Zanka

Yıl 2022, Homeros’un dünyasını değil her şeyin belirsiz olduğu, sisler ardındaki bir dünyayı yaşıyoruz. Birbirimize kanatlı sözler söyleyemiyor, hele ki o gül parmaklı şafağın söktüğünü göremiyoruz.

Edebiyatın kutsal kitabı Homeros Destanlarının üzerinden çok zaman geçti. Bu destanlar üzerine çok şey yazılıp çizildi, araştırma yapıldı, akademik makale yazıldı hatta akla mantığa uymayan tezler öne sürüldü. Homeros bir kadındı diyenler bile oldu. 
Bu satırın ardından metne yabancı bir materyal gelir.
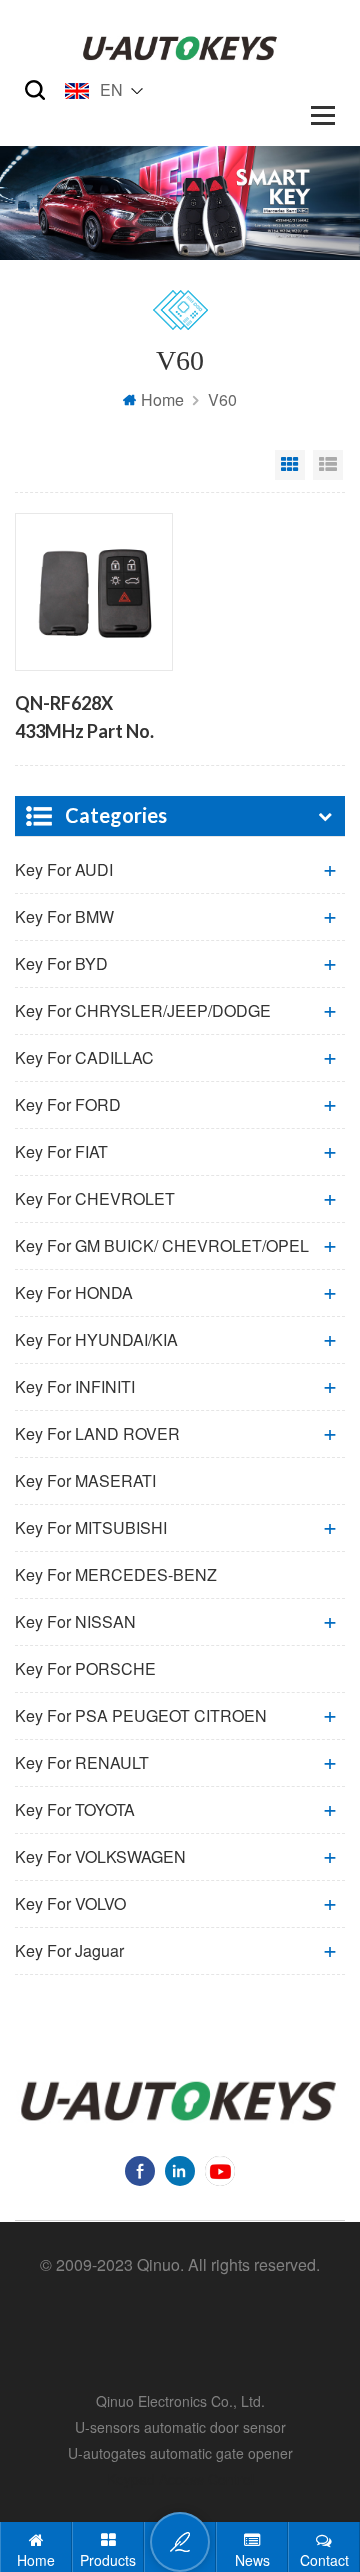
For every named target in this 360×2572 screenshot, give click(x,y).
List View (328, 465)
İlyada ve Odysseia’yı dünyanın en ünlü yazarı Homeros’un yazıp yazmadığı bile meçhul. Zaten var olan, dilden dile aktarılan destanları Homeros’un bir araya getirip düzenlediği, üzerinde birtakım değişiklikler yaptığı görüşü hâkim. Homeros’un MÖ 850 sularında yaşadığı tahmin ediliyor. Bu durumda destanların bu tarihten daha da eski olması olası.

Halikarnaslı Herodotos der ki: “Hesiodos’la Homeros, Yunanlıların tanrı soylarını kurdular, ad ve ek adlarını taktılar. Tanrılara yetkilerini ve işlerini ayırdılar, görüşlerini belirttiler.”

Yalnızca Atina’da değil, tüm Yunan şehir devletlerinde Homeros kutsal bir kitap misali her türlü bilgiyi içeren kaynak muamelesi görüyor ve Yunanistan’da eğitim bu kitap üzerinden veriliyordu. Neden verilmesin ki destanlarda insan anatomisinden gemiciliğe, silah yapımından savaş taktiklerine, aile yaşamından gelenek göreneklere dek geniş bir yelpazede bilgi sunuluyor.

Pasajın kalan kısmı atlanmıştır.